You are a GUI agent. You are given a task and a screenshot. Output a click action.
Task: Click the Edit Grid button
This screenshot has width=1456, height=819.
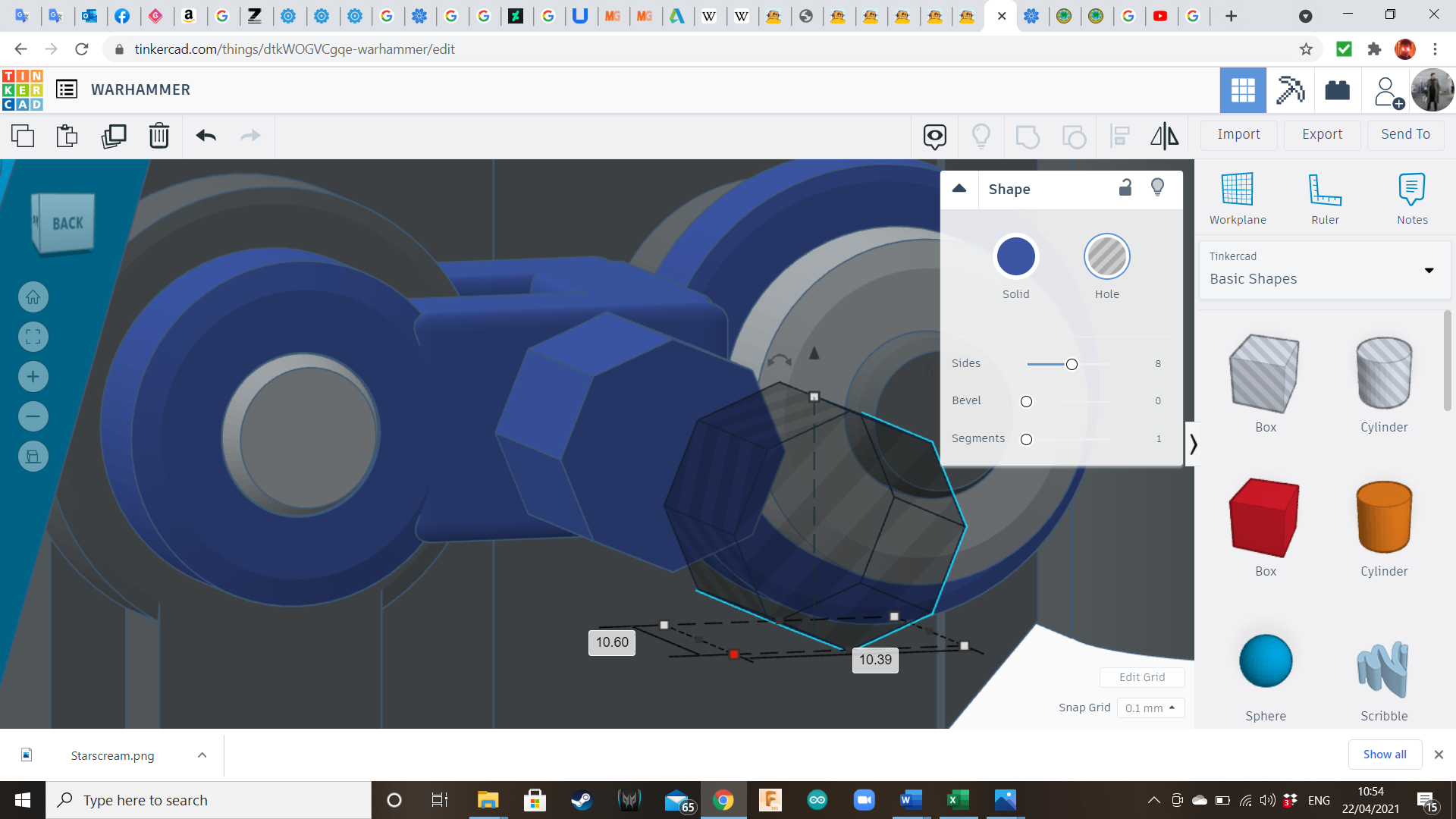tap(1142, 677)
-*-*-
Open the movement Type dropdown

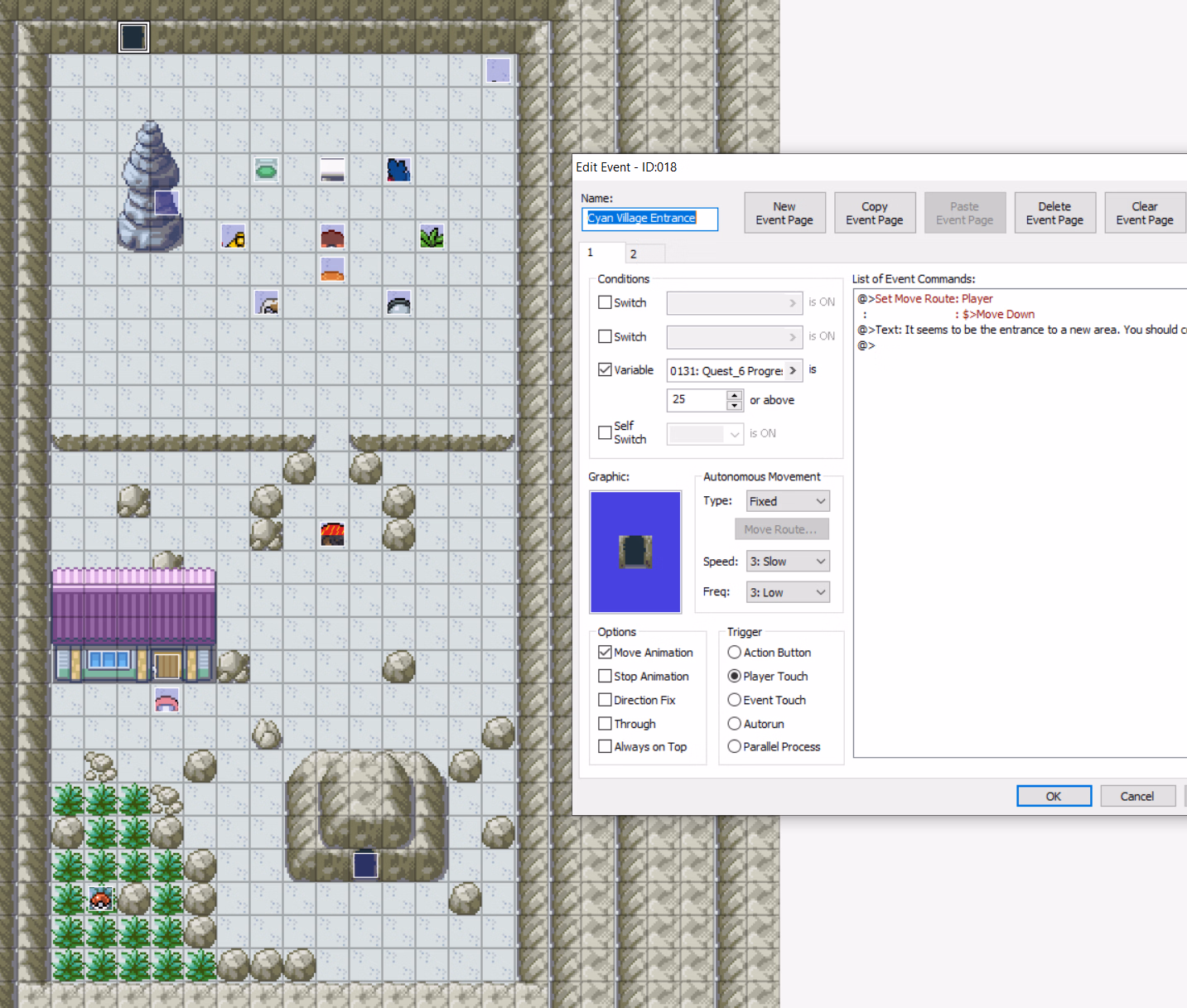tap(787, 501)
-*-*-
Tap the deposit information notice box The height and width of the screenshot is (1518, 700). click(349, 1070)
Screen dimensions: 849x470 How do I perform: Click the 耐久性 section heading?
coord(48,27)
-*-*-
Written request: Which lines of the data above contain the string "screenshot"? Report each of them in full.

Answer:
You are a GUI agent. You are given a task and a screenshot. Output a click action.
This screenshot has width=1456, height=819.
Tap the deposit information notice box The height and width of the screenshot is (1518, 700). click(349, 1070)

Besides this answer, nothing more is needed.